**Tarefa A:**
Responda às perguntas abaixo com base no texto sobre óptica adaptativa.
(i) Com que equipamento foi feito o vídeo que mostra a Lua?
(ii) Em que escala de tempo o sensor de frente de onda mede as distorções?
(iii) Qual é o sensor mais utilizado e do que ele é feito?
**Tarefa B:**
Diga se cada afirmação abaixo está de acordo com o texto sobre óptica adaptativa. Justifique cada resposta citando o trecho que a decide.
(i) O efeito das turbulências diminui à medida que a abertura do telescópio aumenta.
(ii) Sem correção, a resolução de um telescópio entre 8 e 10 m é da ordem de 1 segundo de arco.
(iii) O espelho adaptativo usado no ESO tem 2 mm de espessura.
**Tarefa C:** Retome o texto sobre óptica adaptativa logo após a última frase e dê continuidade a ele.

**Texto fornecido:**

%%

Espelho adaptativo de 1,12 m de diâmetro e 2 mm de espessura
utilizado no Observatório Europeu do Sul (ESO). Crédito: ESO.

A atmosfera, apesar de ser uma fina camada de gases que envolve o nosso planeta, é um sistema relativamente complexo: sua estrutura de camadas, com diferentes perfis de temperatura, e seu fluxo energético faz com que haja diferenças de pressão que, por sua vez, geram ventos de diferentes velocidades; ventos estes que ocasionam as turbulências. Agora, quando a luz de uma estrela, ou um outro astro celeste, penetra na atmosfera, as turbulências podem distorcer e mover a imagem de várias maneiras – efeito que cresce com a abertura do telescópio – e as imagens produzidas por qualquer telescópio maior do que a poucos metros são alteradas por estas distorções. Assista ao video abaixo, feito com um telescópio Celestron NexStar 12SLT e uma webcam instalada na ocular. Nele, pode-se perceber bem o efeito da turbulência da atmosfera na captação das imagens da Lua. Aliás, como bem lembrado pelo autor do video, esta é a mesma razão pela qual vemos as estrelas – por vezes, até os planetas – piscarem.



Um sistema de óptica adaptativa tenta corrigir as distorções introduzidas pela atmosfera turbulenta. Usando um sensor de frente de onda que recebe uma parte da luz astronômica, um espelho deformável que se encontra no caminho óptico e um sistema de controle que recebe os dados do detector. O sensor de frente de onda mede as distorções que a atmosfera introduziu, numa escala de tempo de alguns milissegundos, e o computador calcula a forma ótima do espelho para corrigir as distorções obseradas. A superfície do espelho deformável é, então, remodelada em conformidade. Por exemplo, um telescópio entre 8 e 10 m (como o VLT ou Keck) pode produzir imagens corrigidas por óptica adaptativa com uma resolução angular entre 30 e 60 milissegundo de arco (ou milliarcsecondmas) em comprimentos de onda infravermelhos, enquanto a resolução sem correção é da ordem de 1 segundo de arco. Veja as figuras abaixo, obtidas sem e com o uso de óptica adaptativa.

Imagem de uma galáxia sem (à esquerda) e com
(à direita) as correções da óptica adaptativa. 
Imagem de Urano sem (à esquerda) e com 
(à direita) as correções da óptica adaptativa. 

Inicialmente, para efetuar as correções necessárias da óptica adaptativa, a forma das frentes de onda de entrada é medida como função da posição no plano de abertura telescópio. Então, divide-se a abertura circular do telescópio numa matriz de pixels de um sensor de frente de onda. Os sensores mais utilizados são o de Shack-Hartmann, feitos a partir de uma matriz de pequenas lentes (vide figura abaixo). O mapa das perturbações da frente de onda média de cada pixel é calculado e utilizado para alimentar as correções do espelho deformável. Assim, os erros introduzidos na frente de onda pela atmosfera são corrigidos. O espelho deformável corrige a luz de entrada e as imagens aparecem nítidas.

%%

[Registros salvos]
%%

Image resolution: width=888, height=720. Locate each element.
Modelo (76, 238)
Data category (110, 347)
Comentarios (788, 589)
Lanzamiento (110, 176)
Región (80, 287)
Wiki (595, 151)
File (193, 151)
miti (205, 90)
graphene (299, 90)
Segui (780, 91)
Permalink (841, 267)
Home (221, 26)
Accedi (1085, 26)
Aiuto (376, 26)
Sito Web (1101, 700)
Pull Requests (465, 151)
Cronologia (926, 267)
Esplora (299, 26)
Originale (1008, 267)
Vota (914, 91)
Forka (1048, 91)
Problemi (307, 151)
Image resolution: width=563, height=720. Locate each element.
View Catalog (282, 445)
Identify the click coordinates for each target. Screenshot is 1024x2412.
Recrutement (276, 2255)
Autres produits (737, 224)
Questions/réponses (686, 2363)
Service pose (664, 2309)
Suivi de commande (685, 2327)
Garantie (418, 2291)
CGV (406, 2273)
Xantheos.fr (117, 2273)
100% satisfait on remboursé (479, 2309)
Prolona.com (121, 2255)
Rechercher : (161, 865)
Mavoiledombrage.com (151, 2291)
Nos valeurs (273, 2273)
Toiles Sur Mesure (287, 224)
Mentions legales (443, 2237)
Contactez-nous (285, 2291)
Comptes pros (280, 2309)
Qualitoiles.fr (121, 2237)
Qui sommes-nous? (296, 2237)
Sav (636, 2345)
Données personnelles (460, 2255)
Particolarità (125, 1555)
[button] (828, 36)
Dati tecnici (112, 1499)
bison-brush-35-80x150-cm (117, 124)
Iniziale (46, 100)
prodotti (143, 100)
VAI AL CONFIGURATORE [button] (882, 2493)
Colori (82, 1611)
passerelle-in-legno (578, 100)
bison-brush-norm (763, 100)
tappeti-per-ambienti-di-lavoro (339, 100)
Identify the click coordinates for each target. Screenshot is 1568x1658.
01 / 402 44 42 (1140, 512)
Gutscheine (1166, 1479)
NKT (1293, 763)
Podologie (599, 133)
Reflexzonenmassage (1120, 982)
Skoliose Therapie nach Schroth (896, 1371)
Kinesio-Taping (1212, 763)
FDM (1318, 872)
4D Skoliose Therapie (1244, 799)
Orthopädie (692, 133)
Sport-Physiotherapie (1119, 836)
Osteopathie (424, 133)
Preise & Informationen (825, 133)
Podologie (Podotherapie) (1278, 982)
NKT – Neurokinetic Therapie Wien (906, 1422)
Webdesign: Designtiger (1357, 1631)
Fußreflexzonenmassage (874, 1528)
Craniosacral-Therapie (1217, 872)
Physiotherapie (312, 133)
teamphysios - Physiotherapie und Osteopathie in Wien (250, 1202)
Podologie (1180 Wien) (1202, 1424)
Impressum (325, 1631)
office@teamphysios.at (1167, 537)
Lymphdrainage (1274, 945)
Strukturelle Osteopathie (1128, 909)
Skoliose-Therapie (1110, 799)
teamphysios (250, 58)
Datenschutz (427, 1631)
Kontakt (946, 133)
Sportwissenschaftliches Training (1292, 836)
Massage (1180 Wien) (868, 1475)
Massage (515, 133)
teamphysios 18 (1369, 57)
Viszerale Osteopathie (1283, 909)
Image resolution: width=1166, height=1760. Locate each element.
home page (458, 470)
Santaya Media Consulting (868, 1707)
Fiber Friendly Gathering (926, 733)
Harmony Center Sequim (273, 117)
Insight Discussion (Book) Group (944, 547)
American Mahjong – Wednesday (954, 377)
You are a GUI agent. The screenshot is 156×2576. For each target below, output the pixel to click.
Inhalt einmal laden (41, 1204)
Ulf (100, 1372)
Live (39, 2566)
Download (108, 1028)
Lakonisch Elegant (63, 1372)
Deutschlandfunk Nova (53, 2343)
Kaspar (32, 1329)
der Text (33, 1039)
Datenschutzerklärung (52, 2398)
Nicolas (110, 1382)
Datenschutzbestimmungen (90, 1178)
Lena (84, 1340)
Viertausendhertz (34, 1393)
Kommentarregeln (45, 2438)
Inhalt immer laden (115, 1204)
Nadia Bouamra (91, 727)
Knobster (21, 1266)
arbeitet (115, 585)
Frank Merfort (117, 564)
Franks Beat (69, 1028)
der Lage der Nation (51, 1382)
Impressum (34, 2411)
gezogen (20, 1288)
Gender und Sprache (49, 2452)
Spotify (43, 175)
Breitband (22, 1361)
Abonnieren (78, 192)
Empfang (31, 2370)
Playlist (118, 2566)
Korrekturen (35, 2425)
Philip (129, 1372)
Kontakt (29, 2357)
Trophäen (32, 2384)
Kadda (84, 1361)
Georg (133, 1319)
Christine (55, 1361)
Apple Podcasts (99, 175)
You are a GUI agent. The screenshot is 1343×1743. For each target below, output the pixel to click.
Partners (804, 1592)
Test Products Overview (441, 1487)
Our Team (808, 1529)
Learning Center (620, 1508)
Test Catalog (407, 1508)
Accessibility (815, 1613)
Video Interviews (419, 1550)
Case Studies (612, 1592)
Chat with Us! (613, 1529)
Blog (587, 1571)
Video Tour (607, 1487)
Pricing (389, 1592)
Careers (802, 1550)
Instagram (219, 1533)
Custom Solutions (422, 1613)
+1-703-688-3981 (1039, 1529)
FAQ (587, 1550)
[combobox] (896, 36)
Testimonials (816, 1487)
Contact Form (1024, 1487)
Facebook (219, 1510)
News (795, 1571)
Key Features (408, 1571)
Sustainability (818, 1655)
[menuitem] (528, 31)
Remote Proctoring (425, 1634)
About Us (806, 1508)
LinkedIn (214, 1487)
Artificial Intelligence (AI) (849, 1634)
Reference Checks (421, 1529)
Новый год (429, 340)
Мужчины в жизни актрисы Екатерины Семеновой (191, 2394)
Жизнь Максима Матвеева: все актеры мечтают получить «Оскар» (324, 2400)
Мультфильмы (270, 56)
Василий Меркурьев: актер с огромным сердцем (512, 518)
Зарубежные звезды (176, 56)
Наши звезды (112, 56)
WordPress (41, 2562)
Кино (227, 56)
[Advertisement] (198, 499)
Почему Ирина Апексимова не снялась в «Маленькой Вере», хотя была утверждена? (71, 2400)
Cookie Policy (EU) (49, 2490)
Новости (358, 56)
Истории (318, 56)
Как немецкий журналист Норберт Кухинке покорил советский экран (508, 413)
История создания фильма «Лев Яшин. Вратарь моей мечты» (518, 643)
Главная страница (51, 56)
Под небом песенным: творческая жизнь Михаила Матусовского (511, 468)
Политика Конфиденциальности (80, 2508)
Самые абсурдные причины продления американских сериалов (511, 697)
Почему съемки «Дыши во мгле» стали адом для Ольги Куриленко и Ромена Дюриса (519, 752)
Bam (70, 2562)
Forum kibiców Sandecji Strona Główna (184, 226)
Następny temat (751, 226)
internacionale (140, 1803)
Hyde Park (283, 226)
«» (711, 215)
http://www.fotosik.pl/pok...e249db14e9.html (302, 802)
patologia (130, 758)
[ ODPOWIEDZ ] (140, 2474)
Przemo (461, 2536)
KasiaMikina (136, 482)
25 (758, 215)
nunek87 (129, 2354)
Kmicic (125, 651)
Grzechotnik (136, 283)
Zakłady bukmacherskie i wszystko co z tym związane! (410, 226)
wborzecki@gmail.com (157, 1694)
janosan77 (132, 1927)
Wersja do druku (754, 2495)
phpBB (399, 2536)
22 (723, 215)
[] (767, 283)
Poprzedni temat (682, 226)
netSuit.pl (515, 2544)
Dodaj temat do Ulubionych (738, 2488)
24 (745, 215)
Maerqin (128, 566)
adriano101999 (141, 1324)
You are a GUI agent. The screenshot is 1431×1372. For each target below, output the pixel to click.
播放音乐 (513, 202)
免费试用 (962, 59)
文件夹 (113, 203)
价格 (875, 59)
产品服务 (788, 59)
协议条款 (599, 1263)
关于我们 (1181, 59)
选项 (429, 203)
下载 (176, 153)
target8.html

%%

**Resposta A:**
(i) Com um telescópio Celestron NexStar 12SLT e uma webcam instalada na ocular.
(ii) Numa escala de tempo de alguns milissegundos.
(iii) O sensor de Shack-Hartmann, feito a partir de uma matriz de pequenas lentes.

**Resposta B:**
(i) Não: "efeito que cresce com a abertura do telescópio".
(ii) Sim: "enquanto a resolução sem correção é da ordem de 1 segundo de arco".
(iii) Sim: "Espelho adaptativo de 1,12 m de diâmetro e 2 mm de espessura".

**Resposta C:**
Sensor de Shack-Hartmann.

Estrelas-guia


Entretanto, para realizar a óptica adaptativa há sempre a necessidade de se tomar uma fonte de luz como referência. Por conseguinte, o sistema não pode trabalhar em qualquer região do céu, mas apenas onde há uma estrela guia com luminosidade suficiente – nos sistemas atuais, com magnitude de até 15. Isto limita severamente a aplicação da técnica nas observações astronómicas. Outra grande limitação é o pequeno campo de visão sobre o qual a correção da óptica adaptativa é boa. À medida que a distância angular a partir da estrela guia aumenta, a qualidade da imagem se degrada. Para se atingir um maior campo de visão, pode-se usar a técnica conhecida como óptica adaptativa multiconjugada, que faz uso de vários espelhos deformáveis.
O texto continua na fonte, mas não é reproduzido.